Your application starts logging connection timeouts or Unable to connect errors, yet nodetool status still marks the node as UP. Inside the Cassandra system log, you see java.io.IOException: Too many open files or compaction tasks failing with Cannot open enough files. This is file descriptor exhaustion. The node operates normally until it hits the process ulimit, then it cannot open new SSTables, accept client sockets, or maintain internode connections. The result is a node that looks alive in gossip but is functionally unable to serve reads, writes, or background compaction.

What this means

Linux enforces a per-process open file descriptor limit.

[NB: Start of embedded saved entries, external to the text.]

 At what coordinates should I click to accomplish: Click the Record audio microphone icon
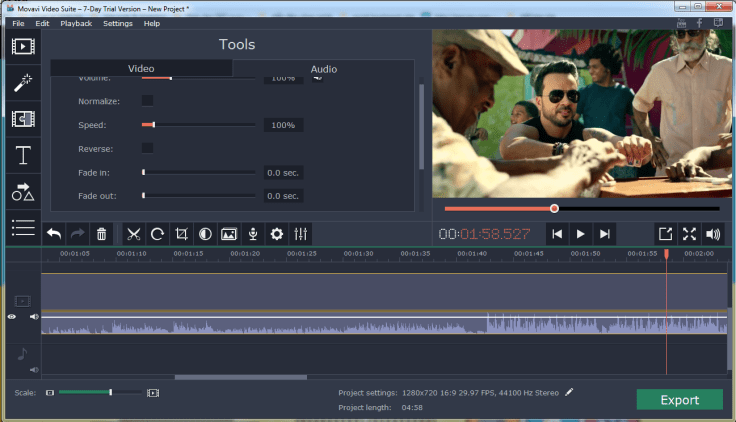click(x=253, y=234)
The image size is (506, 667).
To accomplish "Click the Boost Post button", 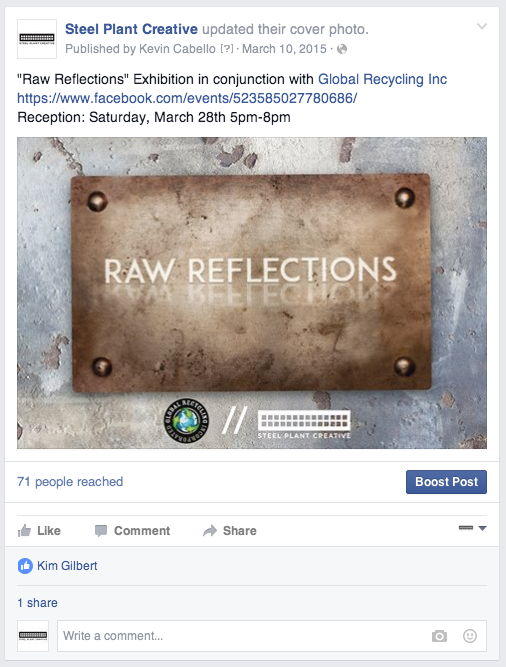I will 446,482.

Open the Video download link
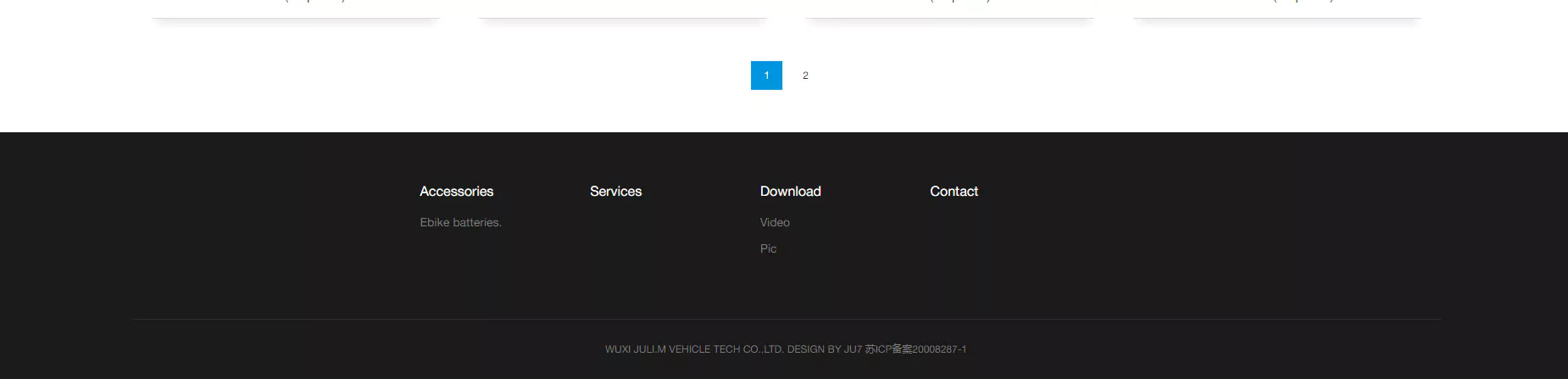point(775,223)
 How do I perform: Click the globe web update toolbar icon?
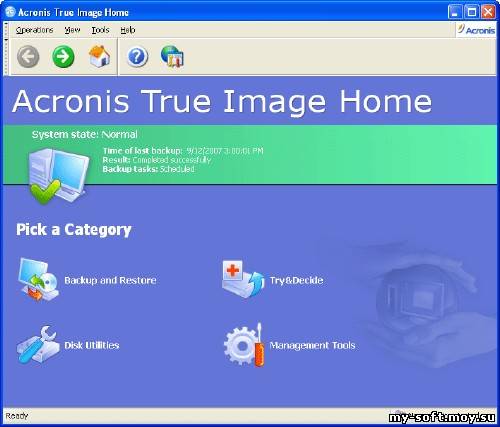click(172, 57)
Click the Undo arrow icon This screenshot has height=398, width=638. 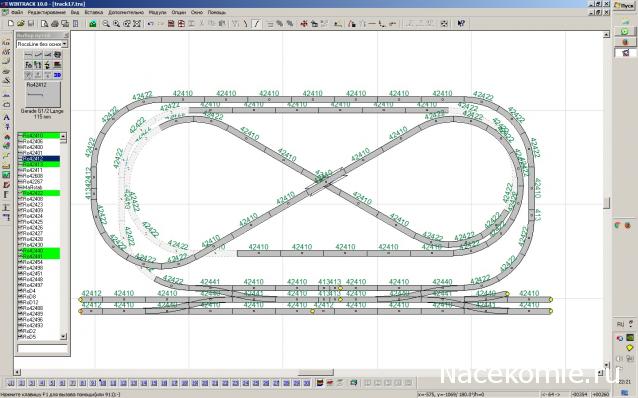coord(150,24)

Each SSTable opens approximately six file handles for its component files (Data.db, Index.db, Filter.db, Summary.db, Statistics.db, CompressionInfo.db). Every client and internode connection consumes an additional descriptor. On a node with thousands of SSTables and hundreds of active connections, FDs accumulate rapidly.

Most Linux distributions ship with a default soft limit of 1024. When the JVM’s OpenFileDescriptorCount reaches MaxFileDescriptorCount, the process cannot open new files or sockets. Memtable flushes and compaction stall because new SSTables cannot be created. Native transport rejects new CQL connections. Internode sockets may fail, causing gossip heartbeats to miss and peers to mark the node DOWN. Unlike CPU or heap pressure, FD exhaustion is a hard stop.

flowchart TD
    A[High SSTable count] --> B[6 FDs per SSTable]
    C[Client and internode connections] --> D[Total FD usage grows]
    B --> D
    D --> E{FD usage >= ulimit}
    E -->|Yes| F[Too many open files]
    F --> G[Cannot open new SSTables]
    F --> H[Native transport rejects connections]
    F --> I[Gossip sockets fail]
    I --> J[Node marked DOWN]

Common causes

CauseWhat it looks likeFirst thing to check
Compaction backlogSSTable count grows over days; read latency climbs; FD usage rises steadilynodetool compactionstats and per-table SSTable count
Client connection leakFD count rises without SSTable growth; many sockets in CLOSE_WAIT or from a single client IPss -tanp state close-wait or lsof filtered by client IP
ulimit misconfigurationMax open files at 1024 or 4096; exhaustion happens under moderate load/proc/<pid>/limits
Streaming during bootstrap or repairFD spike correlates with topology change or repair session streaming many SSTablesnodetool netstats

Quick checks

These commands are read-only and safe to run on a live node.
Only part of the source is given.